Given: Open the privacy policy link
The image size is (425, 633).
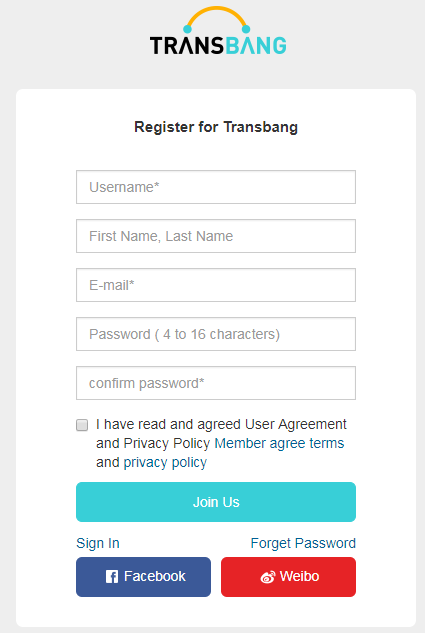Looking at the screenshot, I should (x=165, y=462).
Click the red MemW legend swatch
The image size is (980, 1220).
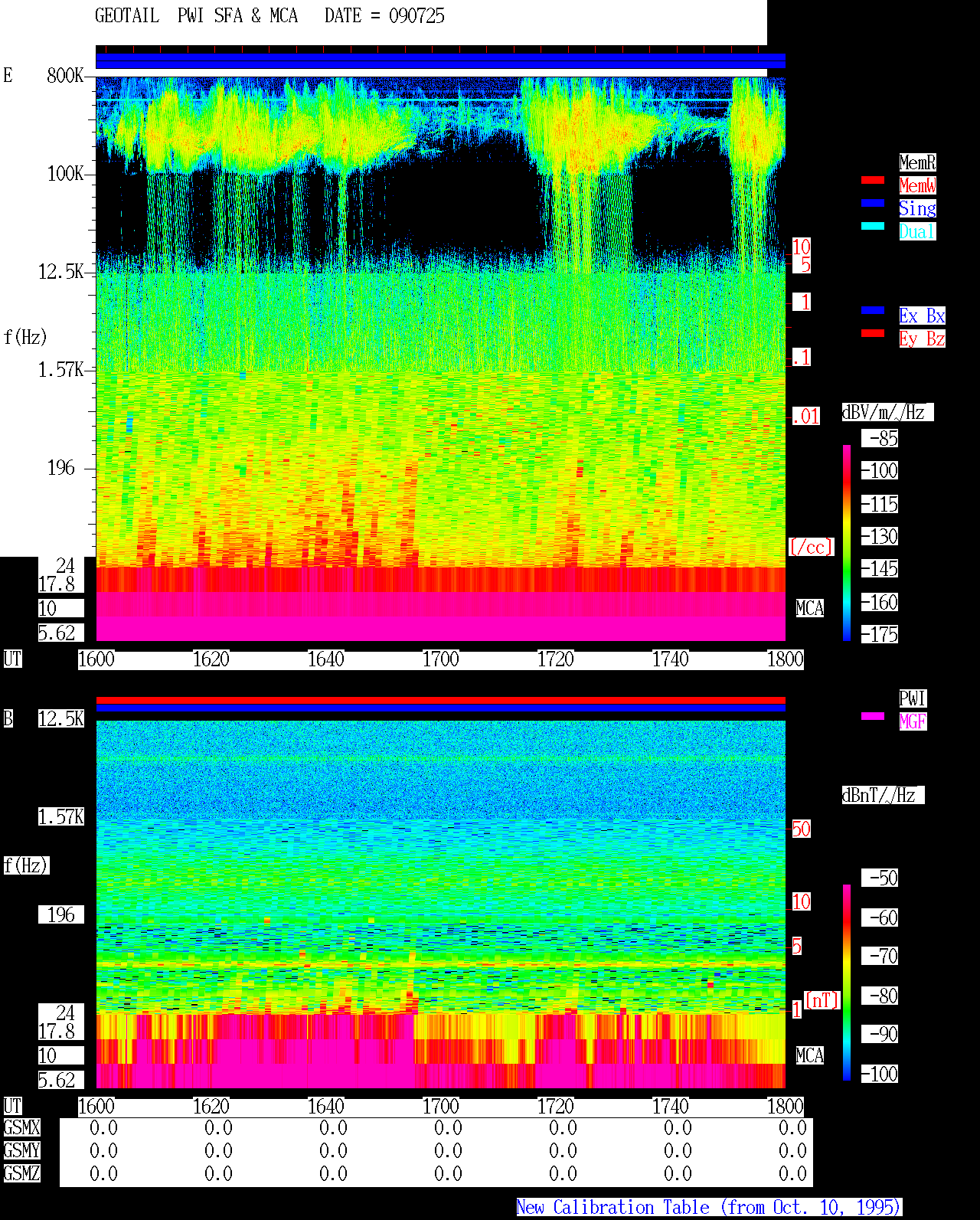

——————————

## What needs to be done
From the line containing "Click the red MemW legend swatch" to the last line of the entries, output every line exactly as written, but leave out the pictures.

## Answer for this exercise
Click the red MemW legend swatch
The image size is (980, 1220).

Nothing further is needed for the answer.